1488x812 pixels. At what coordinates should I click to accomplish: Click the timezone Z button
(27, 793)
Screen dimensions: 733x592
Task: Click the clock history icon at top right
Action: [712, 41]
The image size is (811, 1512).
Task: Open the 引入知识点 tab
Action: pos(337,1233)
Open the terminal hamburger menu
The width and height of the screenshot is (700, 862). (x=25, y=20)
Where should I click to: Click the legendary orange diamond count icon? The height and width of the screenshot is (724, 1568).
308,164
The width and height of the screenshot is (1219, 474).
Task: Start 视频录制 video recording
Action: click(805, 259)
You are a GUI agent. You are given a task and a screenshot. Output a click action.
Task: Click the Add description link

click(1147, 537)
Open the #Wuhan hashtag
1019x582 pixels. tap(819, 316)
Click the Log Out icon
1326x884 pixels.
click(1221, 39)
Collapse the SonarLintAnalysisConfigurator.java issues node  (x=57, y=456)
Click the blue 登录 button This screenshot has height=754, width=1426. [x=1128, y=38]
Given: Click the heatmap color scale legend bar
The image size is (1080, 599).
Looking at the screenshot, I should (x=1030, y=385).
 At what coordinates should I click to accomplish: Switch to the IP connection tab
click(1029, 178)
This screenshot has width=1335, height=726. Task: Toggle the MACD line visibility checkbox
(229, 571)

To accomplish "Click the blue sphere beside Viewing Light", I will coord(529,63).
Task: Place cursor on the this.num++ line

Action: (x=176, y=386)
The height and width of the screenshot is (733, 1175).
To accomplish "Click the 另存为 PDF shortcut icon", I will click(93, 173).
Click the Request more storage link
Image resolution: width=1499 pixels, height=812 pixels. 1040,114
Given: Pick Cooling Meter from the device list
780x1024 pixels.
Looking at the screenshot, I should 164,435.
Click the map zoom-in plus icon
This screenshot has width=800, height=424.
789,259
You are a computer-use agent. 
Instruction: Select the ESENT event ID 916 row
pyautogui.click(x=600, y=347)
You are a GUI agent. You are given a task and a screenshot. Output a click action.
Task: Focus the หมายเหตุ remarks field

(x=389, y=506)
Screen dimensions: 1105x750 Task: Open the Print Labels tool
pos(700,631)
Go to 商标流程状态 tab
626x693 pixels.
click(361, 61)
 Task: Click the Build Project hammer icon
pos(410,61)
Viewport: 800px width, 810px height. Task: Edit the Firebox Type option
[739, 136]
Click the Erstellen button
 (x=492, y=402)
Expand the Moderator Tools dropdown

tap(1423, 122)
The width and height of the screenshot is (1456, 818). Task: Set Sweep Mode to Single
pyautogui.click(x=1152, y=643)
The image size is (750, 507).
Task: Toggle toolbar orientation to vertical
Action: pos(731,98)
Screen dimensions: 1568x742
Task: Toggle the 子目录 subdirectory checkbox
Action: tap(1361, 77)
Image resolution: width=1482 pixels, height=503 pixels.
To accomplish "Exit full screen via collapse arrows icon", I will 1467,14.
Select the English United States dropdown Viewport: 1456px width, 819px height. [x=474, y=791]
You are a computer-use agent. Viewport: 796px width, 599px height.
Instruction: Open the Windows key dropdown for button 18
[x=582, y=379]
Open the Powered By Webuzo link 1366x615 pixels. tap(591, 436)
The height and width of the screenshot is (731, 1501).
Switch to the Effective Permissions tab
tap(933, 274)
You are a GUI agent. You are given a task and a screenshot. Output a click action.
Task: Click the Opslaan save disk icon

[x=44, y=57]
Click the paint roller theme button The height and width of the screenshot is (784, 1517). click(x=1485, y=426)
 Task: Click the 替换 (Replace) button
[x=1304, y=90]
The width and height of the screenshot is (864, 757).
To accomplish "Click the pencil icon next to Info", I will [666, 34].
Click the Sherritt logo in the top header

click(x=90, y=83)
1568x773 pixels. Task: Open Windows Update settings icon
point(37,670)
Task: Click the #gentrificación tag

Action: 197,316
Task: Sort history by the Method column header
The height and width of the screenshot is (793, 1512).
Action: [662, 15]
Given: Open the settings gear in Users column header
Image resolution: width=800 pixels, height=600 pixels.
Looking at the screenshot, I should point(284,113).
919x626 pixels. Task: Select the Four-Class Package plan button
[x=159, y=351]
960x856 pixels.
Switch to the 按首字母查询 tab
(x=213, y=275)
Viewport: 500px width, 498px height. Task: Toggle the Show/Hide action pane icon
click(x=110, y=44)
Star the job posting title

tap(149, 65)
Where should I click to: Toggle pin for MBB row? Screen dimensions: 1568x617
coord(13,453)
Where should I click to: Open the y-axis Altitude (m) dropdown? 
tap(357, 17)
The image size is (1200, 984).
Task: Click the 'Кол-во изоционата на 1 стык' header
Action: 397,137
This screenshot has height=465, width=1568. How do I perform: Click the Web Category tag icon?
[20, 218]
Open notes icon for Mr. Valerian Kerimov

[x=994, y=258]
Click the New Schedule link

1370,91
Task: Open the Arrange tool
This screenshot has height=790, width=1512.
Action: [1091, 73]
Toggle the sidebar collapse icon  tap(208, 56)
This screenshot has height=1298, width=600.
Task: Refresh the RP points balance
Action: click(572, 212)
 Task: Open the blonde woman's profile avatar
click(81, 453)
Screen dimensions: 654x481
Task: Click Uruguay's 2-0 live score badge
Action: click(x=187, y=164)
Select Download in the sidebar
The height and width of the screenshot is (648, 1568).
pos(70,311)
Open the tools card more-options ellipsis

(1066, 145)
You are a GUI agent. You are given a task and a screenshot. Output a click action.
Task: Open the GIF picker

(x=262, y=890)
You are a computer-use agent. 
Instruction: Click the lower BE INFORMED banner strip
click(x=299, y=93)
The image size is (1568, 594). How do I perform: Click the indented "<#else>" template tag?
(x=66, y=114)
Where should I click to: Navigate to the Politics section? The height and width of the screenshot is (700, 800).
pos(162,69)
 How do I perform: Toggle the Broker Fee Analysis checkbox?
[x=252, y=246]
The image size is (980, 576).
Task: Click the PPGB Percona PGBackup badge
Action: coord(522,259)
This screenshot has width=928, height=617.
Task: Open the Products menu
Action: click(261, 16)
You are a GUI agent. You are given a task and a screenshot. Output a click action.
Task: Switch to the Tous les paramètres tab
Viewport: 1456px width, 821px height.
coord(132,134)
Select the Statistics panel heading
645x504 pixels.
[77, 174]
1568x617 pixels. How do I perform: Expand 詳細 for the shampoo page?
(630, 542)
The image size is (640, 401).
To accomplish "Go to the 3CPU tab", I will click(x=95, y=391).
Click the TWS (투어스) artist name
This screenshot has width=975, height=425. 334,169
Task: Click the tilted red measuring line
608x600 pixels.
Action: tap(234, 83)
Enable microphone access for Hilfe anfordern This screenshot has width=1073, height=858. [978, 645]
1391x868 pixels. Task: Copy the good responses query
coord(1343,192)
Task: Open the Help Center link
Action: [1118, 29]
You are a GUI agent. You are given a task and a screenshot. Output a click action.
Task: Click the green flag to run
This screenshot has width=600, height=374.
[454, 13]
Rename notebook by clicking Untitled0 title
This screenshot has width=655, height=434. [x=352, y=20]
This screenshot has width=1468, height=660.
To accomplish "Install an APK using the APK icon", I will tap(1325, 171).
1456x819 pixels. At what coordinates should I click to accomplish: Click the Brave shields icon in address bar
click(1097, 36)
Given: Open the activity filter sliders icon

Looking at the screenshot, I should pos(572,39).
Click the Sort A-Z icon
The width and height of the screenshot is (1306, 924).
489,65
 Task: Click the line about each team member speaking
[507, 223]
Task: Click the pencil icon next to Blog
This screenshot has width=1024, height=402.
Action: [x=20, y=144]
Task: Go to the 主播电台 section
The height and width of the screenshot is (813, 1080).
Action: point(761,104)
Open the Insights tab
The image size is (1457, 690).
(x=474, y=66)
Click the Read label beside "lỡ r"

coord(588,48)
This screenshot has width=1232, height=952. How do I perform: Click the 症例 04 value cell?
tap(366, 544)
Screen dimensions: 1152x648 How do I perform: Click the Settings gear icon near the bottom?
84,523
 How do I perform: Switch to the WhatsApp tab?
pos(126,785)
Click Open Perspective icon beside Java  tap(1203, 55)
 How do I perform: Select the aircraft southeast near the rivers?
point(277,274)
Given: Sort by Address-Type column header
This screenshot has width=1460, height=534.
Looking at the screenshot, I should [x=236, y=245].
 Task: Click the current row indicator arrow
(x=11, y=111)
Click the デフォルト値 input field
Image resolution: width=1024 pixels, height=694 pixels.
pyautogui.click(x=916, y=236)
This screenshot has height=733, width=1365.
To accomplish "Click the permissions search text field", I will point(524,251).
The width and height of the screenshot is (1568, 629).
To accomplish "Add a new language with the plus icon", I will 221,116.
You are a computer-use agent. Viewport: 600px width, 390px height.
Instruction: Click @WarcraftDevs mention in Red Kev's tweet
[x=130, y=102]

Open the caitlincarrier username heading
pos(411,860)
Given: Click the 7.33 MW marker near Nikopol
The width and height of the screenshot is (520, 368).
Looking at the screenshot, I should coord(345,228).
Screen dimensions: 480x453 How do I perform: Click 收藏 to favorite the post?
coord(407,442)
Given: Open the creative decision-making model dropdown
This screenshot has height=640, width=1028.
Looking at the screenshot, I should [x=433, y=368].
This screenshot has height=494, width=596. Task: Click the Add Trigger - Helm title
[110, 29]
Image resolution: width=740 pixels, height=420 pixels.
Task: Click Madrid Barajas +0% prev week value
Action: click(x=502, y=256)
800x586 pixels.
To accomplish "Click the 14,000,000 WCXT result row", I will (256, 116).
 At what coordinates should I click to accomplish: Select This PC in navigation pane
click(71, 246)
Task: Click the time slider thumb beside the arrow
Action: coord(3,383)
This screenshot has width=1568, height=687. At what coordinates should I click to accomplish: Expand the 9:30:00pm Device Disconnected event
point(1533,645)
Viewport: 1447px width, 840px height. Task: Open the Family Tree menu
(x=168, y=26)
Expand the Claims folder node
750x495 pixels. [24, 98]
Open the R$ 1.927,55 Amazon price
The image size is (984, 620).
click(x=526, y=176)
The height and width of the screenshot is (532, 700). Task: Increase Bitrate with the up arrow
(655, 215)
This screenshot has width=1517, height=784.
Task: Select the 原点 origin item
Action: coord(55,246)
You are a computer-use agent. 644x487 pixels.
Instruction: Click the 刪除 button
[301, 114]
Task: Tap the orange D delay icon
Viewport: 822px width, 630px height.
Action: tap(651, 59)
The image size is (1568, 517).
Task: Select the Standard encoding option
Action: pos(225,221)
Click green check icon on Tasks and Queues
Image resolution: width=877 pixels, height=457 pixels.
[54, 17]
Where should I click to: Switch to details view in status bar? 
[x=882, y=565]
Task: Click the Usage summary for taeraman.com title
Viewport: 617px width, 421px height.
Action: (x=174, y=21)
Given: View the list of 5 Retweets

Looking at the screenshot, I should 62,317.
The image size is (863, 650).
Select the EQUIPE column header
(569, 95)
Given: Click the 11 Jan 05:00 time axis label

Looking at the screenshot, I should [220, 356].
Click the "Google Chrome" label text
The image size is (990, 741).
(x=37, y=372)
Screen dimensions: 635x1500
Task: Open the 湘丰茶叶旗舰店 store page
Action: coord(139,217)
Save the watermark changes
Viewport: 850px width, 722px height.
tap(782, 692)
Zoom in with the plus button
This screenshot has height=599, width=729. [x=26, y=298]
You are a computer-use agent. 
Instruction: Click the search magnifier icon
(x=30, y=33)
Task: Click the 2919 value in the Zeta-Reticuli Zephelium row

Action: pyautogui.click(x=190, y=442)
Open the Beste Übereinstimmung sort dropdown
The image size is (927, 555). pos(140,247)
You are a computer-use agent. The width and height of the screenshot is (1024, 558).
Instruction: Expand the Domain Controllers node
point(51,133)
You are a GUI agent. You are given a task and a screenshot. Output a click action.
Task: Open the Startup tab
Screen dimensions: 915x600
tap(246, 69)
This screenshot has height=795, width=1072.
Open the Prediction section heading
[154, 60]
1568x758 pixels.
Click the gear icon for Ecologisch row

---

▶ _Work to complete_: From the listing above, output exactly the run of lines that starts with the line containing "Given: Pick Cooling" and ends with the line containing "Open the Powered".

▶ _Solution_:
Given: Pick Cooling Meter from the device list
780x1024 pixels.
Looking at the screenshot, I should 164,435.
Click the map zoom-in plus icon
This screenshot has width=800, height=424.
789,259
You are a computer-use agent. 
Instruction: Select the ESENT event ID 916 row
pyautogui.click(x=600, y=347)
You are a GUI agent. You are given a task and a screenshot. Output a click action.
Task: Focus the หมายเหตุ remarks field

(x=389, y=506)
Screen dimensions: 1105x750 Task: Open the Print Labels tool
pos(700,631)
Go to 商标流程状态 tab
626x693 pixels.
click(361, 61)
 Task: Click the Build Project hammer icon
pos(410,61)
Viewport: 800px width, 810px height. Task: Edit the Firebox Type option
[739, 136]
Click the Erstellen button
 (x=492, y=402)
Expand the Moderator Tools dropdown

tap(1423, 122)
The width and height of the screenshot is (1456, 818). Task: Set Sweep Mode to Single
pyautogui.click(x=1152, y=643)
The image size is (750, 507).
Task: Toggle toolbar orientation to vertical
Action: pos(731,98)
Screen dimensions: 1568x742
Task: Toggle the 子目录 subdirectory checkbox
Action: tap(1361, 77)
Image resolution: width=1482 pixels, height=503 pixels.
To accomplish "Exit full screen via collapse arrows icon", I will 1467,14.
Select the English United States dropdown Viewport: 1456px width, 819px height. [x=474, y=791]
You are a computer-use agent. Viewport: 796px width, 599px height.
Instruction: Open the Windows key dropdown for button 18
[x=582, y=379]
Open the Powered By Webuzo link 1366x615 pixels. tap(591, 436)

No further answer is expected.